## WHAT NEEDS TO BE DONE
Each line starting at the one that contains "You are a computer-use agent. Viewport: 800px" and ending at the one that contains "Given: Select textEdit" must be returned exactly, and the rest of the listing is left out.

──────────

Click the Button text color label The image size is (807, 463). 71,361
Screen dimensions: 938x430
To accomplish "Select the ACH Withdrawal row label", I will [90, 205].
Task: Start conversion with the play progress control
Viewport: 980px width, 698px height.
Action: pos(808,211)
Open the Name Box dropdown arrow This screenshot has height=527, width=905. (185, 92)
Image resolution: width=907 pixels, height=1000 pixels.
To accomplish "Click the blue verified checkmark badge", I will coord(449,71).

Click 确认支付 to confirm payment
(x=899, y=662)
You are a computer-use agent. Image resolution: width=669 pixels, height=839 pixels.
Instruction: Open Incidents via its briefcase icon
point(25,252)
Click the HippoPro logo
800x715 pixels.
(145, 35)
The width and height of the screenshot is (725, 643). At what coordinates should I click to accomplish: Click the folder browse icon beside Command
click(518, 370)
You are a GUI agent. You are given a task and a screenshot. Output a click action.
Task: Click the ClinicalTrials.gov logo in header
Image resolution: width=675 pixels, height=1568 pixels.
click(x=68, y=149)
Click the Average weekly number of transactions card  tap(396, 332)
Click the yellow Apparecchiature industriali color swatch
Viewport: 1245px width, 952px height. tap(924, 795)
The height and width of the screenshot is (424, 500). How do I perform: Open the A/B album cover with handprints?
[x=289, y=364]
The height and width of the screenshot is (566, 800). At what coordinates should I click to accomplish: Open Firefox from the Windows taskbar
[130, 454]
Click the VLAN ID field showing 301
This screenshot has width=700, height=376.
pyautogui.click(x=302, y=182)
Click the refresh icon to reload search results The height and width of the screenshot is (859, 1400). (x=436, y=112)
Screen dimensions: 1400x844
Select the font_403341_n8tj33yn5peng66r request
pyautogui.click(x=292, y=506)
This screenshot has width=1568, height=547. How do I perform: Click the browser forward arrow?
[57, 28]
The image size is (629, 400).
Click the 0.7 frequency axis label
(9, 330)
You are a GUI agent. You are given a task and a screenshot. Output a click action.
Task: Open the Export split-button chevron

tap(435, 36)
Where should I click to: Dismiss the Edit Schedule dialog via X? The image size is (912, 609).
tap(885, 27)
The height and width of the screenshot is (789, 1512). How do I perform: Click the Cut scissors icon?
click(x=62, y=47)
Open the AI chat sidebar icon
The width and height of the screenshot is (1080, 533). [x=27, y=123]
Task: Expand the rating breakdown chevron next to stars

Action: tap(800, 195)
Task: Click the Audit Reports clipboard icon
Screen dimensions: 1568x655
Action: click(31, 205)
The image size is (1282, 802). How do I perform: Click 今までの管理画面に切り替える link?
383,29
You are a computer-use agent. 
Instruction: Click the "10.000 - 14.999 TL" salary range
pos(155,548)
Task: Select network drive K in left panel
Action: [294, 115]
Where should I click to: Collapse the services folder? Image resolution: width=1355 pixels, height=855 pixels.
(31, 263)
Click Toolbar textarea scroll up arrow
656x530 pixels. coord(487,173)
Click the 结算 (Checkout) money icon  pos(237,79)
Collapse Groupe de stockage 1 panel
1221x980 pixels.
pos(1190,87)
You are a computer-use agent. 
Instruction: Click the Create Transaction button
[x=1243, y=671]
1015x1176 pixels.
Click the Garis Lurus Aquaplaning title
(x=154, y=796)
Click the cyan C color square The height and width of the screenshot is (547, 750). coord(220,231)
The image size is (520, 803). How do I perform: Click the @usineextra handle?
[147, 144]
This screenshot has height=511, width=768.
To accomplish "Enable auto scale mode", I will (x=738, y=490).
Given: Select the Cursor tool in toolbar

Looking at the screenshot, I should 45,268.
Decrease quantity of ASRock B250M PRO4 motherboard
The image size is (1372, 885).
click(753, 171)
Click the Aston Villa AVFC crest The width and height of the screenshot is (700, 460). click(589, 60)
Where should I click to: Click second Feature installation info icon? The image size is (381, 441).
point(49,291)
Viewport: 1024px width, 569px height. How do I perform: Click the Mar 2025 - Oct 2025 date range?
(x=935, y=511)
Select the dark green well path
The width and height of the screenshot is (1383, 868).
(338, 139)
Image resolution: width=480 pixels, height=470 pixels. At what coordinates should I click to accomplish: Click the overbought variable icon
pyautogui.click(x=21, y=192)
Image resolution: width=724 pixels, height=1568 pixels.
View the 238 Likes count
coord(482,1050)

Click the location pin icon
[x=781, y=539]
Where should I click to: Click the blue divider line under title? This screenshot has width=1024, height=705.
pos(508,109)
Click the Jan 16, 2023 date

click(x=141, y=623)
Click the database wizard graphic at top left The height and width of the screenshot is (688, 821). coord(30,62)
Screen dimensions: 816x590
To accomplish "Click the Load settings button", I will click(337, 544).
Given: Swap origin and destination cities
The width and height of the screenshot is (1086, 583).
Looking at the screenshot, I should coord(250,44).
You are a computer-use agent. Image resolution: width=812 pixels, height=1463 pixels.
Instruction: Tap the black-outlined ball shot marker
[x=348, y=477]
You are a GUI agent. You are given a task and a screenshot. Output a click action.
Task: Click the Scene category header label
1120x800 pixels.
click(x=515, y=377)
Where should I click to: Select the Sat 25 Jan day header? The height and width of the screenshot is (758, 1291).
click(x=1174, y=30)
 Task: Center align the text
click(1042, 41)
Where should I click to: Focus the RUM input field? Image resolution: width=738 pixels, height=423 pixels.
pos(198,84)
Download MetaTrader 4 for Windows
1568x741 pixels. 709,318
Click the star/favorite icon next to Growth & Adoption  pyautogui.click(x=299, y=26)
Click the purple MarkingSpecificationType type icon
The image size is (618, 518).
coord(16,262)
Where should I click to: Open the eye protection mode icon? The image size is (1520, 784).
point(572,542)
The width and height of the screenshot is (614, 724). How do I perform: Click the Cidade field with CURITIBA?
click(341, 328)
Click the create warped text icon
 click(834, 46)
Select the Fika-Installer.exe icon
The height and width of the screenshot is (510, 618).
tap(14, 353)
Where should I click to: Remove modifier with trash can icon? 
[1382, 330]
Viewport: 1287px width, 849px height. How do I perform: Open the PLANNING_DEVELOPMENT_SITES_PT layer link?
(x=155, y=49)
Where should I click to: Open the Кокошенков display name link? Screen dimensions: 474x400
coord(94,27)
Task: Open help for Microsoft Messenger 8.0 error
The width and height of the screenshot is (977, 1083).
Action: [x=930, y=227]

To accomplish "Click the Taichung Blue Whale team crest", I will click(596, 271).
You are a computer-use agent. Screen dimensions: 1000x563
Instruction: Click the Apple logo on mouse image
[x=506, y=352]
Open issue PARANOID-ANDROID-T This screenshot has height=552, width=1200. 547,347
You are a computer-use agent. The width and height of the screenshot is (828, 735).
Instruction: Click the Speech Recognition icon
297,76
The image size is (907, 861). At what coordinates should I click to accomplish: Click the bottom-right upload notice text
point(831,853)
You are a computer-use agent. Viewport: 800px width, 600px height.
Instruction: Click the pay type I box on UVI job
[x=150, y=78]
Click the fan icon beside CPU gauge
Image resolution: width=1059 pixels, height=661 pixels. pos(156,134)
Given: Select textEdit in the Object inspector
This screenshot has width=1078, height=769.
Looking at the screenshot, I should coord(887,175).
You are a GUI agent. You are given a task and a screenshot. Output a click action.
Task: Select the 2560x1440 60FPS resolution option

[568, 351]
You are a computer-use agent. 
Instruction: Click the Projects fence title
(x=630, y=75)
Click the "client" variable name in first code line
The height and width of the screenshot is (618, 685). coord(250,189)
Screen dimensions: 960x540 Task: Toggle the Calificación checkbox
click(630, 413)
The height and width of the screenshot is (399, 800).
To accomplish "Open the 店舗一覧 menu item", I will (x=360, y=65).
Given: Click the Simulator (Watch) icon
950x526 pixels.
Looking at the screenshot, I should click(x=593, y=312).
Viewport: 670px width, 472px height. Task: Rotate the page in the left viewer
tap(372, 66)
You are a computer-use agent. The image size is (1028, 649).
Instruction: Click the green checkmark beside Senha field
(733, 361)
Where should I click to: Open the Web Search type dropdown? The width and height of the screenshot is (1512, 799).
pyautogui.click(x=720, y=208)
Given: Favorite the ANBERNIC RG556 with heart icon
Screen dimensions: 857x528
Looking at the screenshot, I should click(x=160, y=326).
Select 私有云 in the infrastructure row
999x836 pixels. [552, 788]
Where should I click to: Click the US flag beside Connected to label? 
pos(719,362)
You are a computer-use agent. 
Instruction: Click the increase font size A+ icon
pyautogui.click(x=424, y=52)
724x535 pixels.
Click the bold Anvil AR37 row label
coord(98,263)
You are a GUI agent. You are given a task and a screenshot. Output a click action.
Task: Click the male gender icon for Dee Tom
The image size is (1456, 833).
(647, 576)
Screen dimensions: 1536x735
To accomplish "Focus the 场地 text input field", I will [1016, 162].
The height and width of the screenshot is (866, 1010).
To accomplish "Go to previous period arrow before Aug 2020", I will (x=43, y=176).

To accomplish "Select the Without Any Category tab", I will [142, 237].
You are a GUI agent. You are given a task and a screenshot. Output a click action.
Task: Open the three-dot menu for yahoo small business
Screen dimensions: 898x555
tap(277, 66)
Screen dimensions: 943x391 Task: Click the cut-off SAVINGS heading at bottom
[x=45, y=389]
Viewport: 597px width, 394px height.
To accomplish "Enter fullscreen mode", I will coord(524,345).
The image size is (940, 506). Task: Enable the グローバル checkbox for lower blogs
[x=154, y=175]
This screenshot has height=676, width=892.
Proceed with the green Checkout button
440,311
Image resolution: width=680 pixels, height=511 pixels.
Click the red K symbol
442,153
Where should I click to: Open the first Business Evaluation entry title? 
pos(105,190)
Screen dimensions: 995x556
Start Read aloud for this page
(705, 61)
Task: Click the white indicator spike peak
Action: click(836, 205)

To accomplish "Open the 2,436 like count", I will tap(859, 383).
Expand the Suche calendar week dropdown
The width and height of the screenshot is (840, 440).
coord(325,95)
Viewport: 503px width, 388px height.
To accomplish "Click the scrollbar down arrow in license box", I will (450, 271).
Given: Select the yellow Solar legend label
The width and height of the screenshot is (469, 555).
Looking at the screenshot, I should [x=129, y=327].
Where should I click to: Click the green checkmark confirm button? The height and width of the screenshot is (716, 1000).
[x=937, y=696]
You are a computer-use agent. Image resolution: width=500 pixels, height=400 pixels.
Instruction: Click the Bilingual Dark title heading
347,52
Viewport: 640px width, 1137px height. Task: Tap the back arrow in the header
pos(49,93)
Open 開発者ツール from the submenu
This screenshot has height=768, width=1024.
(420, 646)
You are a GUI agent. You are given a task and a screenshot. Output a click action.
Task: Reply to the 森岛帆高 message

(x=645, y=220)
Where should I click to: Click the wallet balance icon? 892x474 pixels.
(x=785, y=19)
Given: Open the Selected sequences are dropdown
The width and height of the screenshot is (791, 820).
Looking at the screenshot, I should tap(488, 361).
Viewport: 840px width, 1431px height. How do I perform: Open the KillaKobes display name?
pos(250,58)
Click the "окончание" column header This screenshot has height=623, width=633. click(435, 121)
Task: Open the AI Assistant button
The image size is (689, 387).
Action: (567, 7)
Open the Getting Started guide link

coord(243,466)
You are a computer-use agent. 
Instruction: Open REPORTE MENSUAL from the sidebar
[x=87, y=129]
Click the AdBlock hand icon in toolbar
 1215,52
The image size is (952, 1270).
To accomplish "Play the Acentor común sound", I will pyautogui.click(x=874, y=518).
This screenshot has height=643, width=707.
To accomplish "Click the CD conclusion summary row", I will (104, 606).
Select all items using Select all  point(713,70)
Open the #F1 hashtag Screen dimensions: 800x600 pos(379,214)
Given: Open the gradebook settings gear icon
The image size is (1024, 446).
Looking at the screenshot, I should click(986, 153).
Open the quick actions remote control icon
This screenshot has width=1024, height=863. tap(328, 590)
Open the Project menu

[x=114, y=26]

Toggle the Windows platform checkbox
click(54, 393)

──────────

## SOLUTION TO THIS EXERCISE
You are a computer-use agent. Viewport: 800px width, 600px height.
Instruction: Click the pay type I box on UVI job
[x=150, y=78]
Click the fan icon beside CPU gauge
Image resolution: width=1059 pixels, height=661 pixels. pos(156,134)
Given: Select textEdit in the Object inspector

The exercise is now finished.